**** Data ****

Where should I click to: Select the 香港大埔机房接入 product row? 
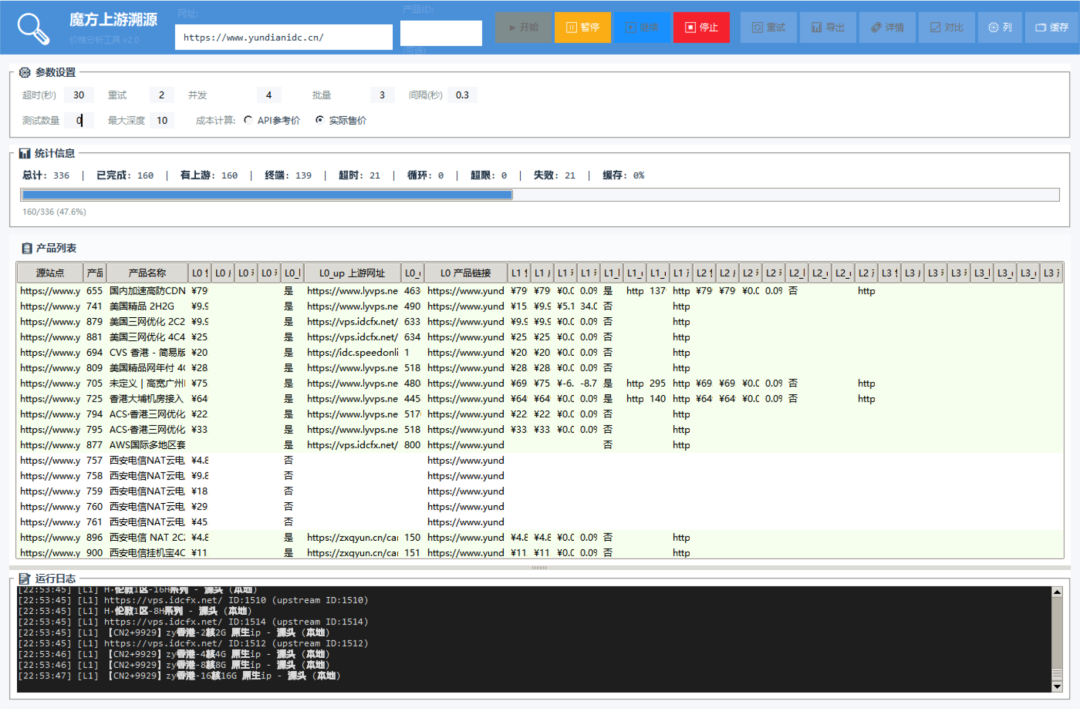click(147, 399)
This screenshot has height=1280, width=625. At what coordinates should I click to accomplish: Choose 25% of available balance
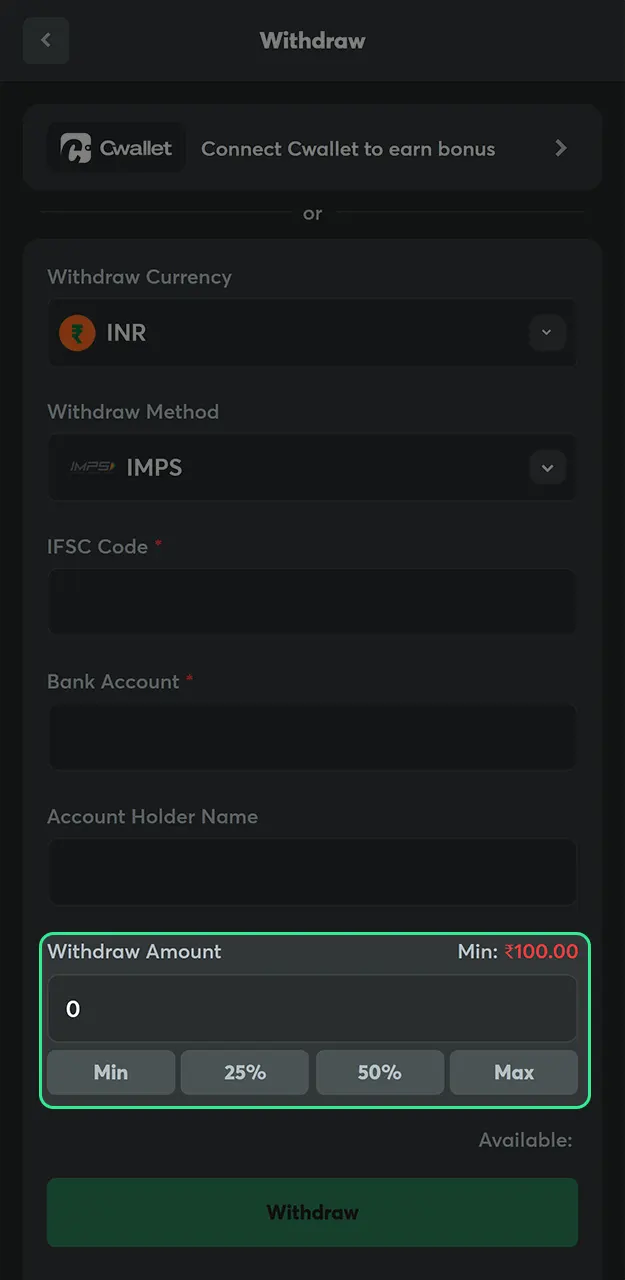coord(245,1072)
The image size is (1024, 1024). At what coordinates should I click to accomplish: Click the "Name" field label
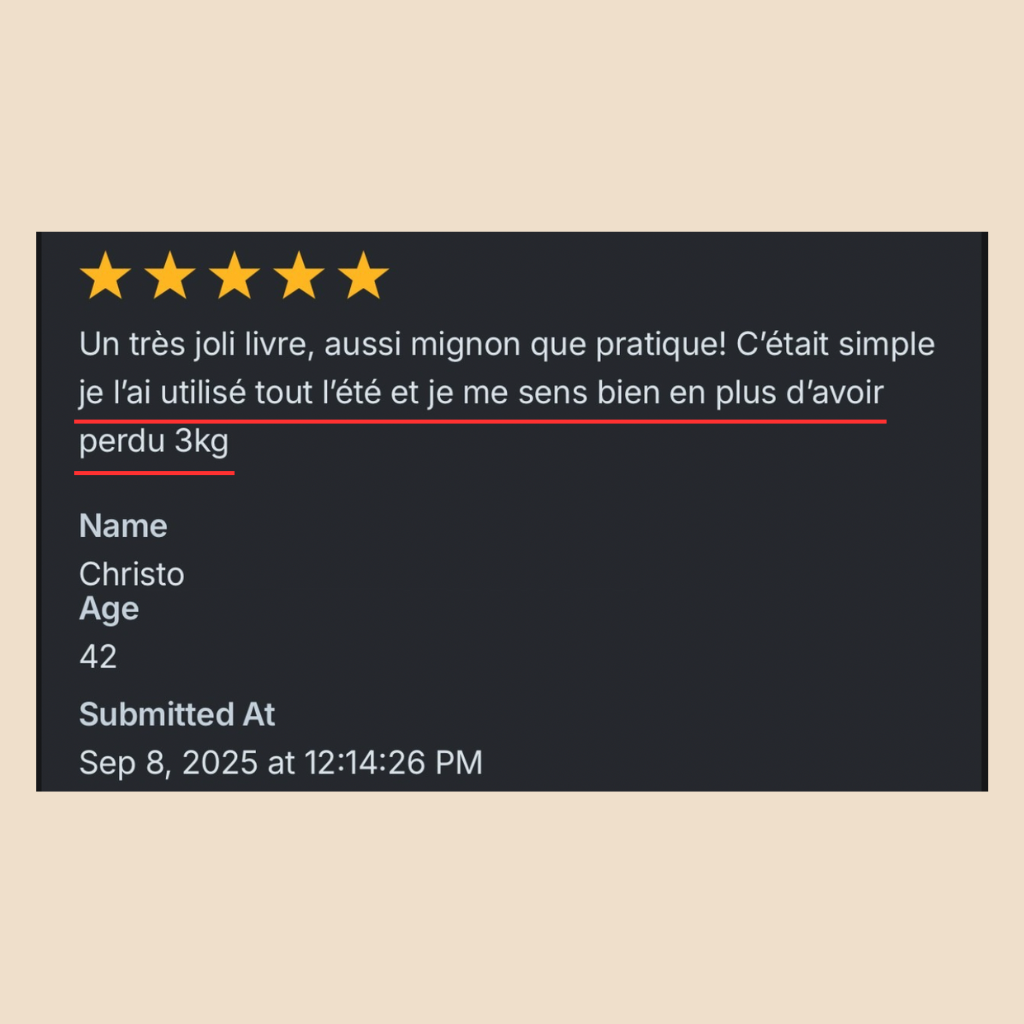123,526
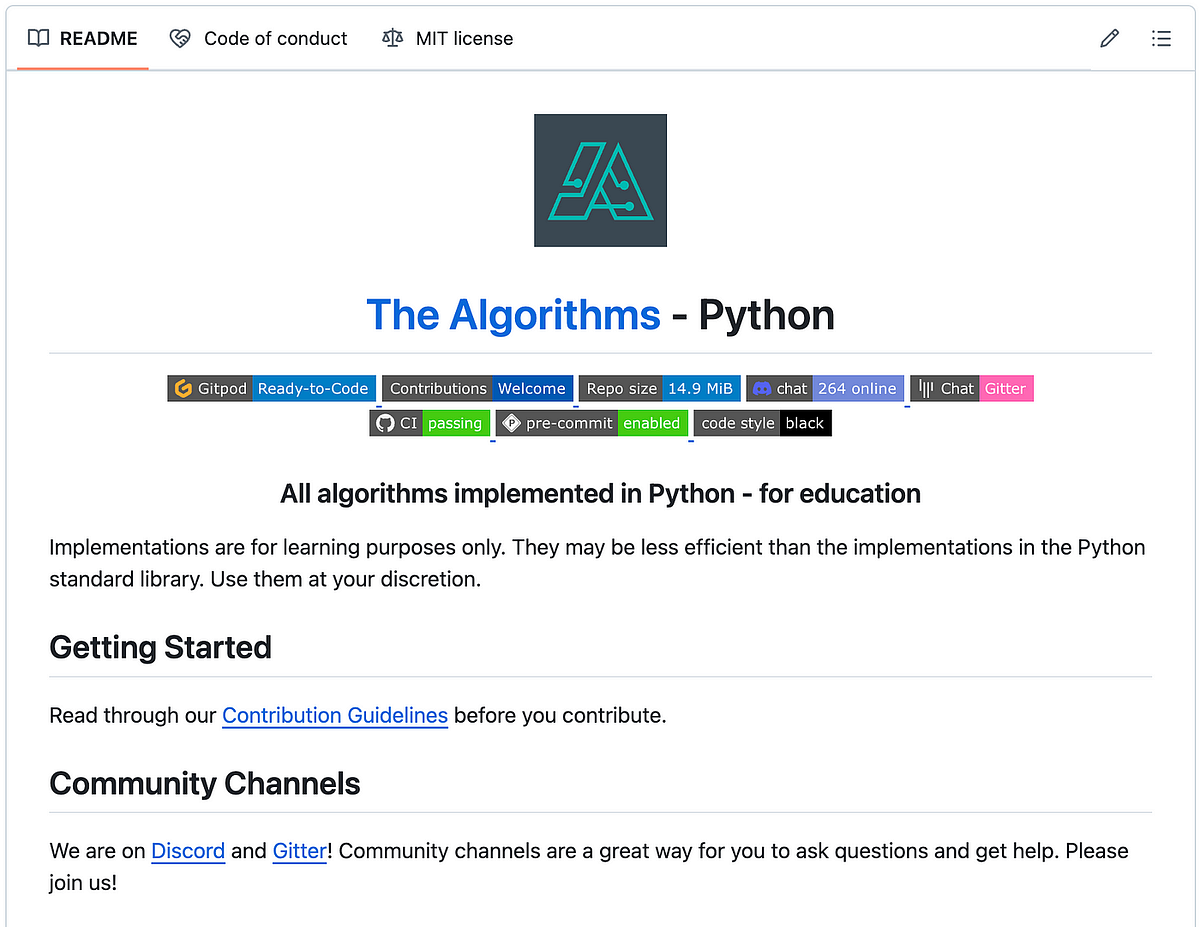
Task: View the MIT license tab
Action: pos(464,38)
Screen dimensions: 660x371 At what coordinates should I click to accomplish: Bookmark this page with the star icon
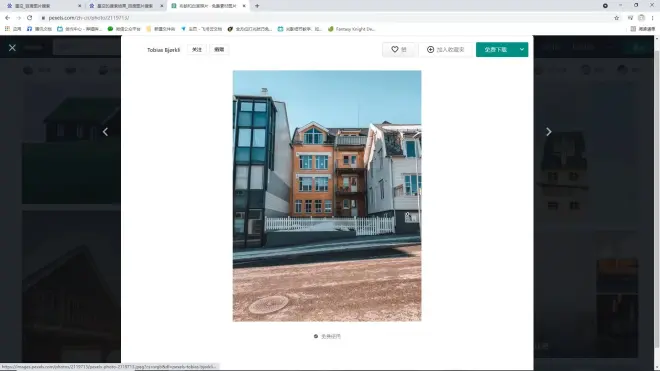click(617, 18)
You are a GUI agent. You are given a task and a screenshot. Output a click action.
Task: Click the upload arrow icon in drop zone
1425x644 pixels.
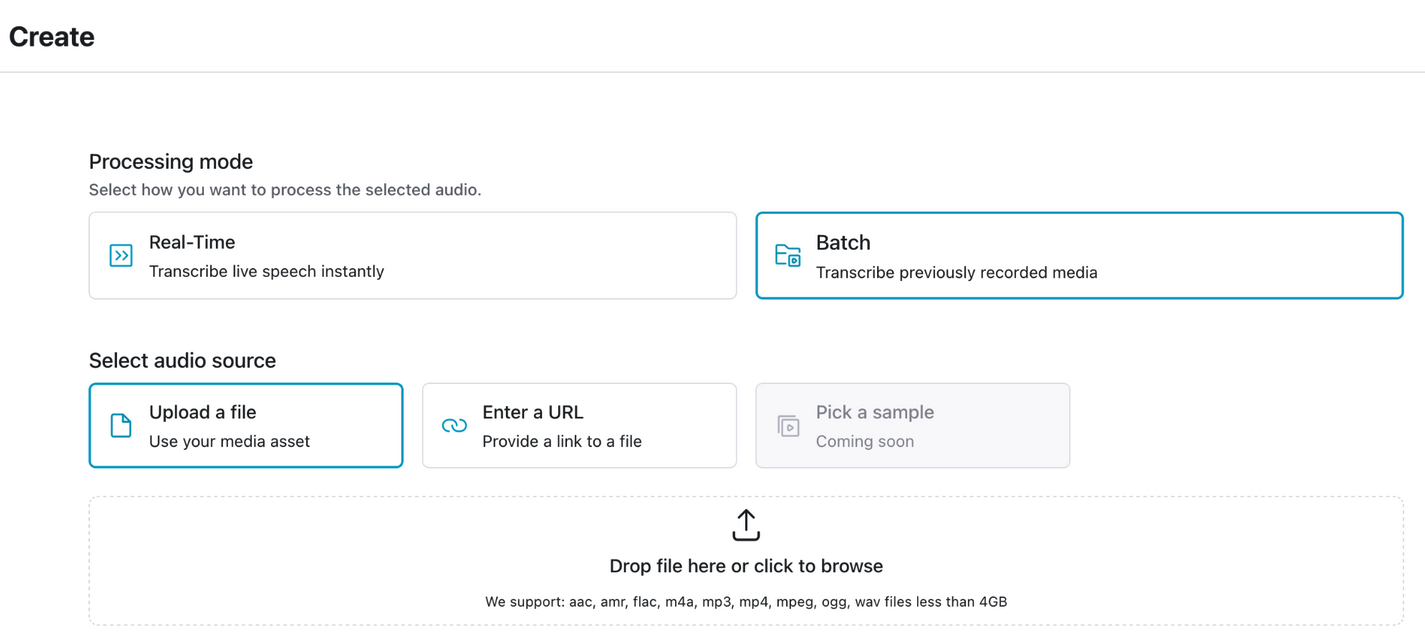pos(746,525)
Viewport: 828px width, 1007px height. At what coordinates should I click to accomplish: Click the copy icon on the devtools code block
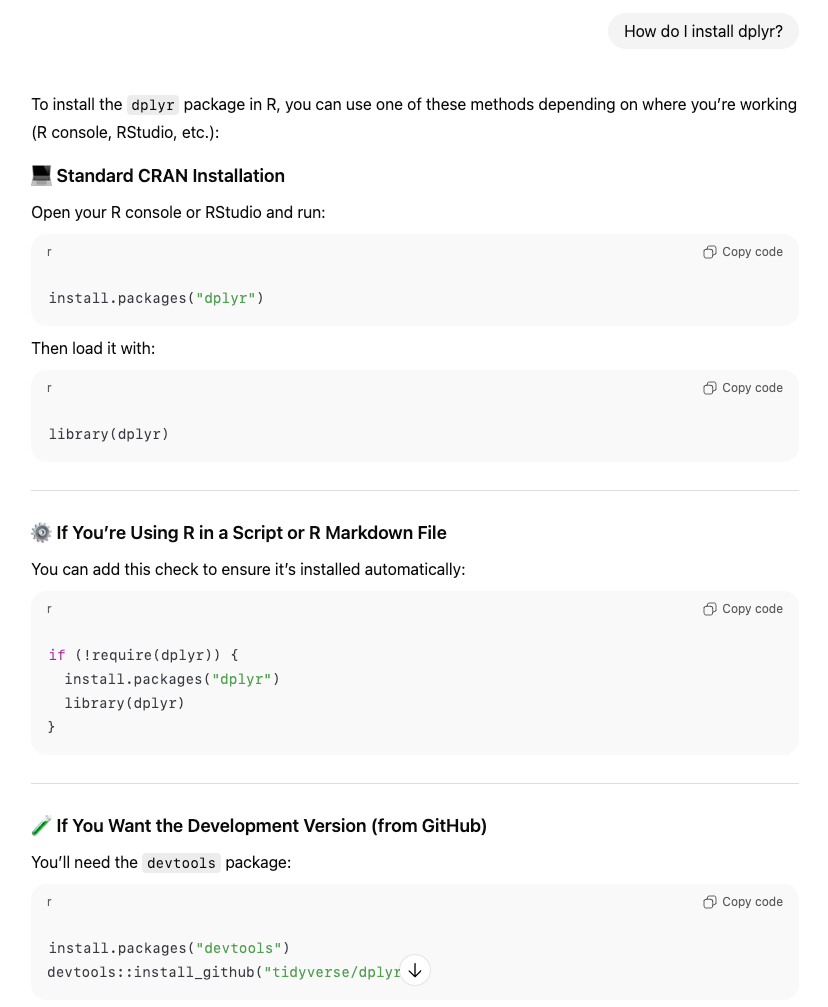(710, 901)
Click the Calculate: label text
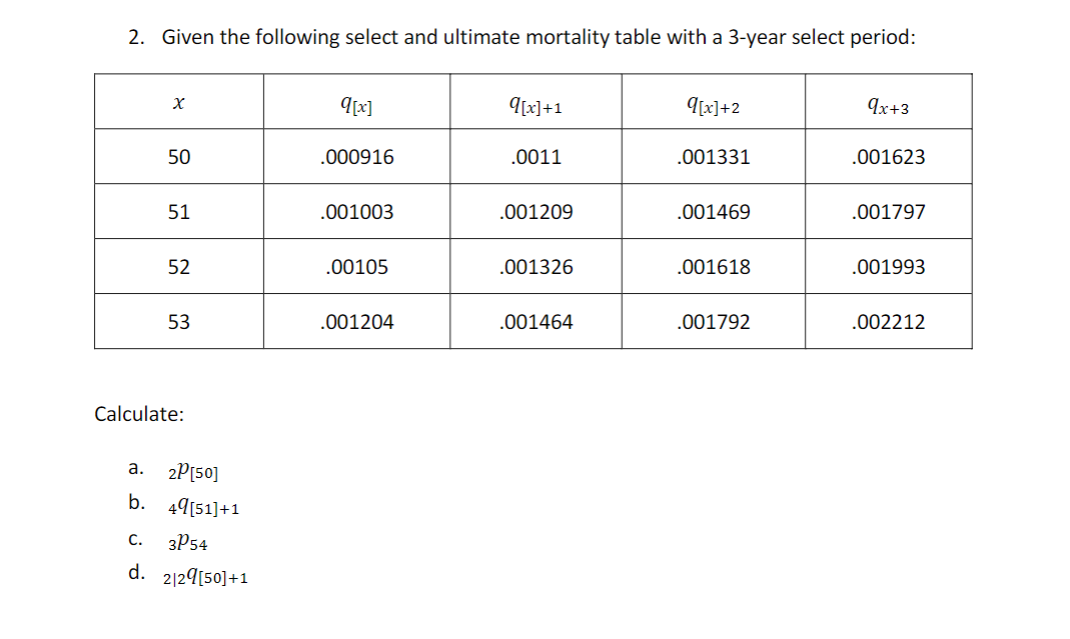This screenshot has width=1070, height=639. (x=139, y=414)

****

**Problem to work on:**
Your answer must be an exact copy of the lines above, from the line that contains "Screen dimensions: 660x371" through the final line, with no pictures in it.

**Output for this task:**
Screen dimensions: 660x371 At what coordinates should I click to accomplish: Bookmark this page with the star icon
click(617, 18)
You are a GUI agent. You are given a task and a screenshot. Output a click action.
Task: Click the upload arrow icon in drop zone
1425x644 pixels.
pos(746,525)
Viewport: 828px width, 1007px height. At what coordinates should I click to accomplish: Click the copy icon on the devtools code block
(710, 901)
Click the Calculate: label text
This screenshot has width=1070, height=639. (x=139, y=414)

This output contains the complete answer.